### INPUT DATA
■ ■ ■ ■

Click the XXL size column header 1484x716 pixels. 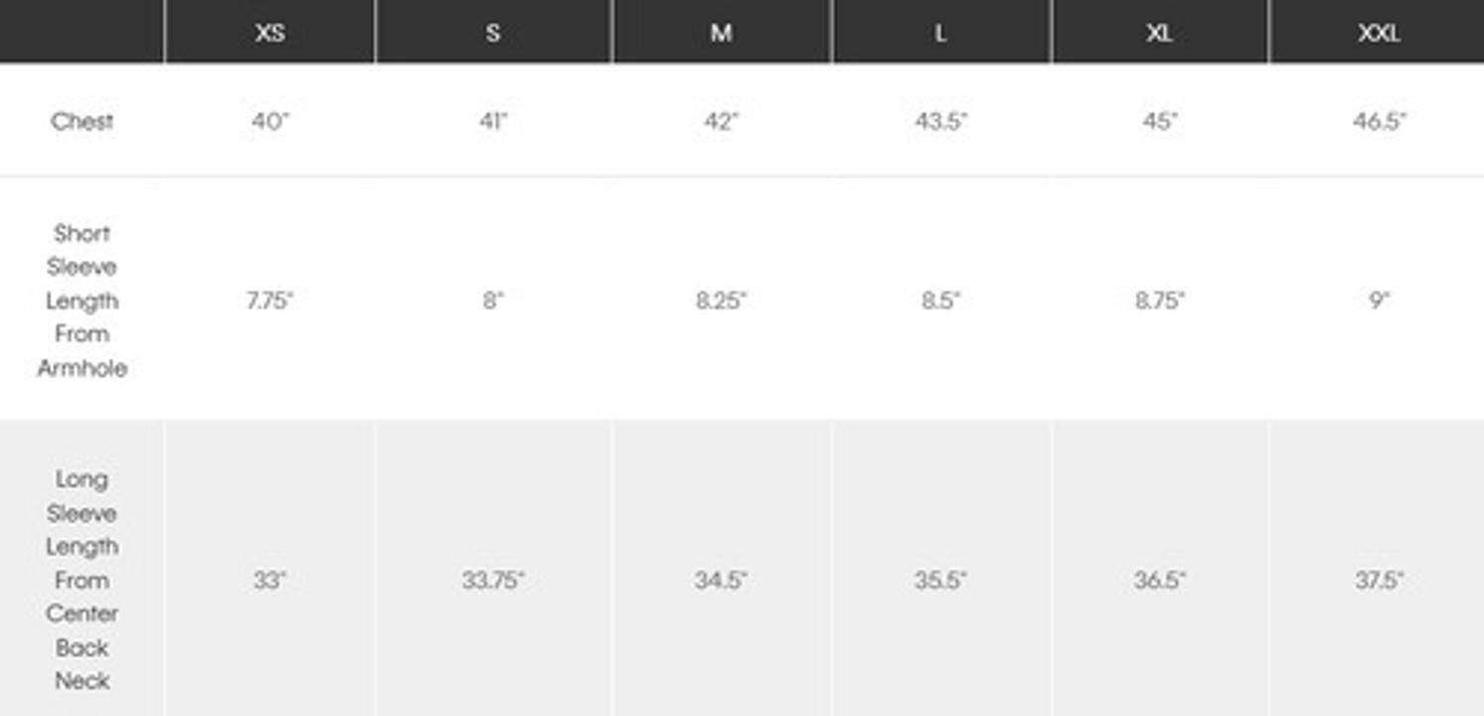[x=1379, y=33]
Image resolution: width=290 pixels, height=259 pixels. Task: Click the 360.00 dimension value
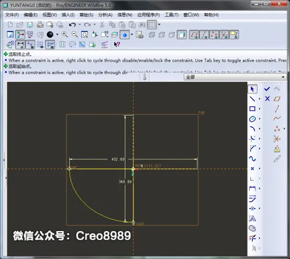tap(125, 182)
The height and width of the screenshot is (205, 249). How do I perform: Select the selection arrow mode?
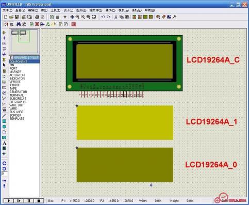[4, 65]
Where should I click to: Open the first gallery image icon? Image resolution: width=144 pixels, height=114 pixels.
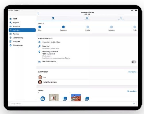pyautogui.click(x=65, y=98)
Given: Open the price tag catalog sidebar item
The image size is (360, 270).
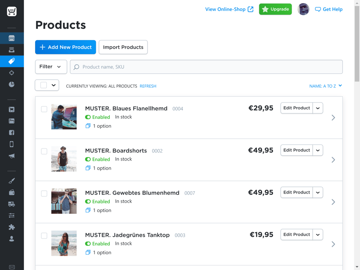Looking at the screenshot, I should point(12,61).
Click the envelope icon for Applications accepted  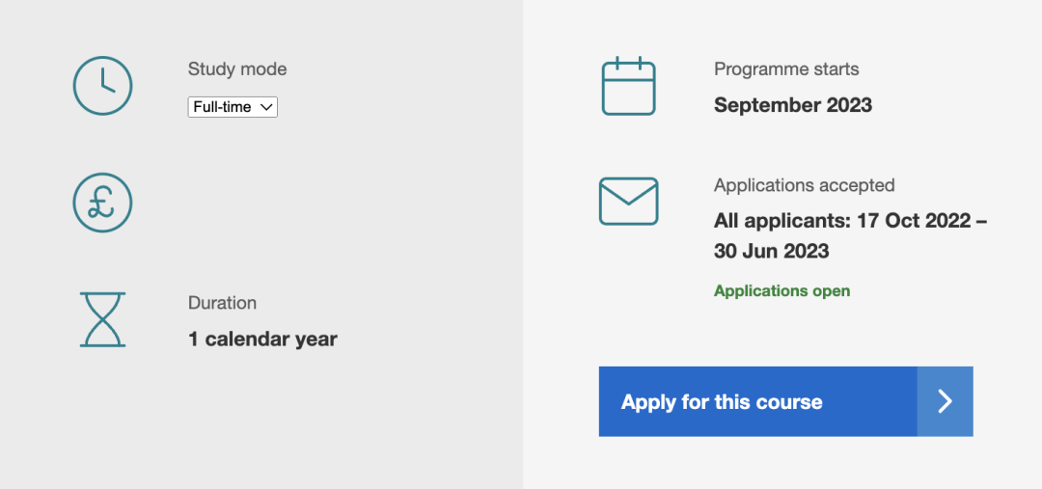coord(629,202)
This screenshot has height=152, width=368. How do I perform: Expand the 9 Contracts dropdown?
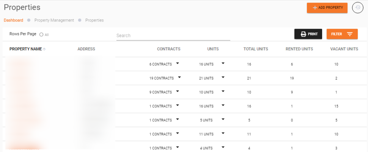(x=177, y=92)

■ ■ ■ ■

Beginning with the line holding "This screenshot has", copy each line exactly through the end of the records above, and leave every picture out.

### WRITTEN RESPONSE
This screenshot has height=152, width=368. How do I perform: Expand the 9 Contracts dropdown?
(x=177, y=92)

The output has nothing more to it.